Mohler protestiert: «Die Übertragung selbstständiger Gefangenen-Bewachungs- und Betreuungsaufgaben an Private halte ich für unzulässig.» In der Baselbieter Gesetzessammlung finde er keine Bestimmung, die eine derartige Übertragung rechtfertige. «Da es sich um Eingriffe mit möglicherweise schwerwiegenden Grundrechtsbeschränkungen handeln kann, bedürfte es eines formellen Gesetzes», sagt Mohler. Dieses Gesetz müsste definieren, welche Voraussetzungen die private Organisation und deren Mitarbeiter erfüllen müssen und welche Aufgaben und Befugnisse diesen übertragen werden.

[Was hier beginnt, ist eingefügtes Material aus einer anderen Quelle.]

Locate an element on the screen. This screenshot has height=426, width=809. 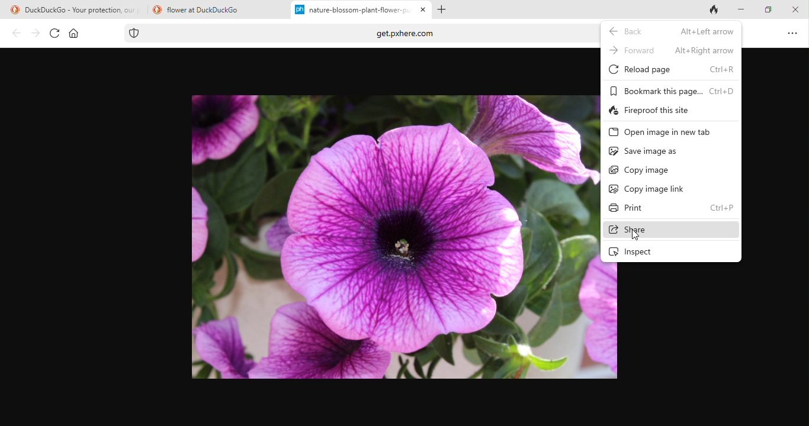
open image in new tab is located at coordinates (662, 133).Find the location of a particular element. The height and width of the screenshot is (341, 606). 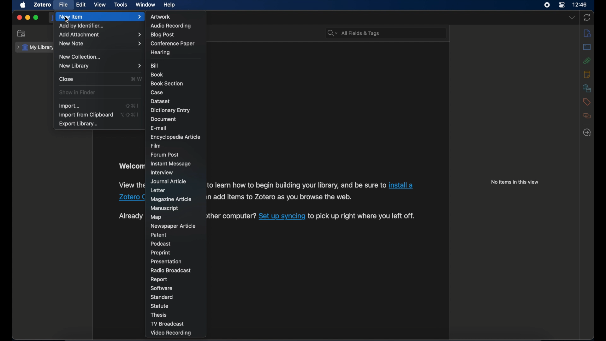

bill is located at coordinates (155, 66).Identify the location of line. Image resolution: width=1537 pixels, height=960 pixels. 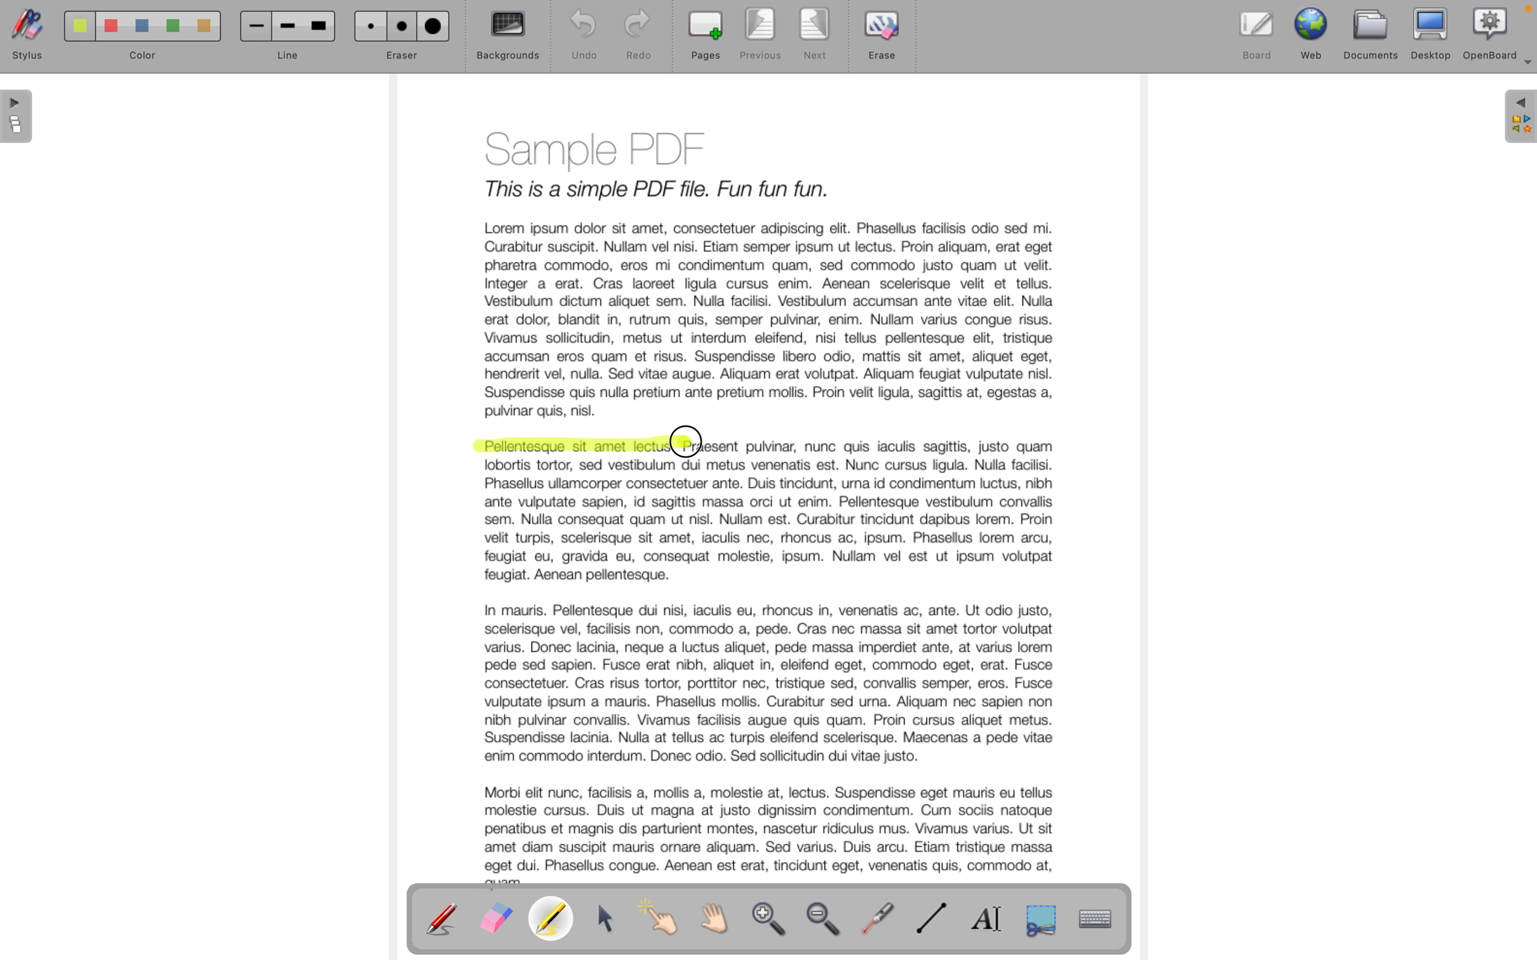
(286, 38).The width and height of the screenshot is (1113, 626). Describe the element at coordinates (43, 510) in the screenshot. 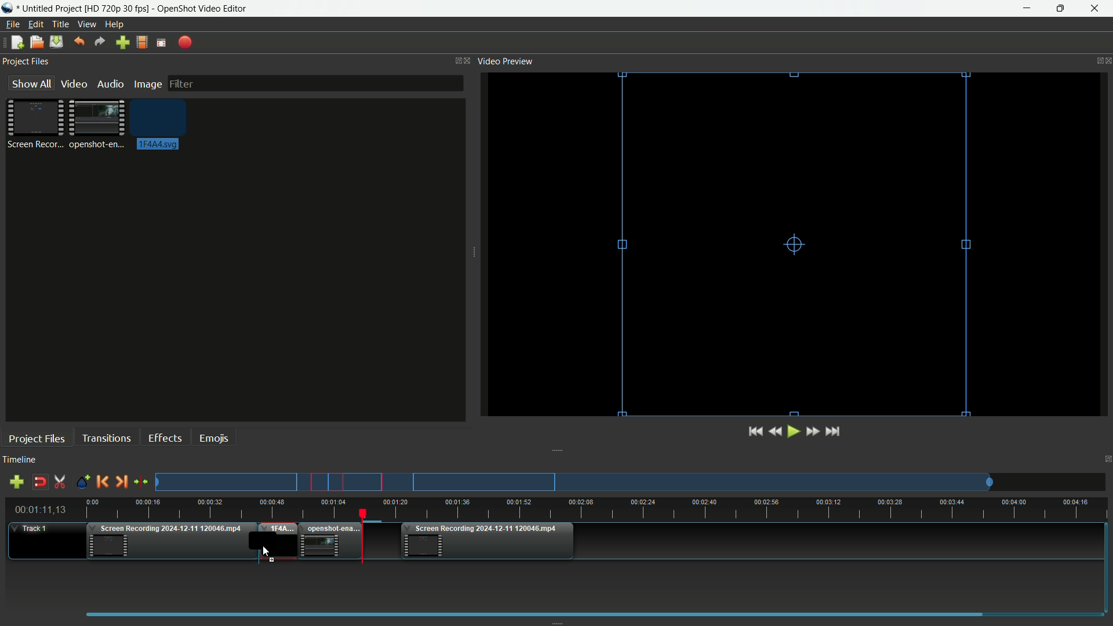

I see `Current time` at that location. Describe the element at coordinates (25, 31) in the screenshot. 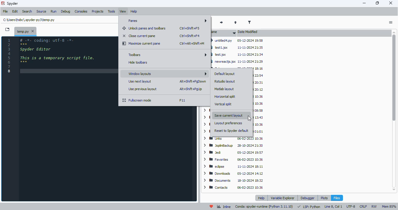

I see `temporary file` at that location.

Die Baselbieter Regierung widerspricht. Das staatliche Gewaltmonopol werde nicht tangiert. Sprecher Baumgartner sagt: «Sämtliche polizeilichen Massnahmen obliegen ausschliesslich der Polizei. Auch bei den anderen Baselbieter Gefängnissen greift das Personal nicht ein, sondern ruft die Polizei.»

Mohler sieht grundsätzlichen Widerspruch

Ex-Kommandant Mohler lässt dieses Argument nicht gelten: «Wer ordnet beispielsweise Disziplinarmassnahmen an wie Einzelhaft oder gar ‹Gummizelle›?» Seine Antwort: das Gefängnispersonal und nicht die Polizei. Diese leiste nur falls nötig Vollzugshilfe. «Die Anordnung muss vom Gefängnispersonal ausgehen und just dafür sollte privates Personal keine Kompetenzen haben», betont Mohler.

Er sieht einen grundsätzlichen Widerspruch: Einerseits würden die Anforderungen an das staatliche Gefängnispersonal durch Beschlüsse der Justiz- und Polizeidirektorenkonferenz immer strenger. Unter anderem wird neuerdings eine vertiefte Ausbildung vorgeschrieben. Andererseits würden die Kantone aber ungenügend ausgebildetes Personal von privaten Organisationen einstellen. Baumgartner entgegnet, dass das private Personal entsprechend geschult sei. Nähere Angaben könne er «aus taktischen Gründen» nicht machen.

Während das Baselbiet nicht zwischen den Aufgaben von privaten und staatlichen Aufsehern unterscheidet, ist man sich in Basel-Stadt des Problems bewusst. Auch der Stadtkanton setzt zunehmend auf private Aufseher: Dieses Jahr bewilligte die Regierung eine Budgetüberschreitung, um zusätzliche Sicherheitsleute im Waaghof zu engagieren. Im Unterschied zum Baselbiet sind für diese jedoch nicht dieselben Aufgaben wie für staatliche Aufseher vorgesehen.

Die Securitas-Männer dürfen nur unterstützend eingreifen. In Basel bleiben Aufsicht und Betreuung gemäss Sprecher Andreas Knuchel bei den staatlichen Justizvollzugsangestellten mit eidgenössischem Fachausweis.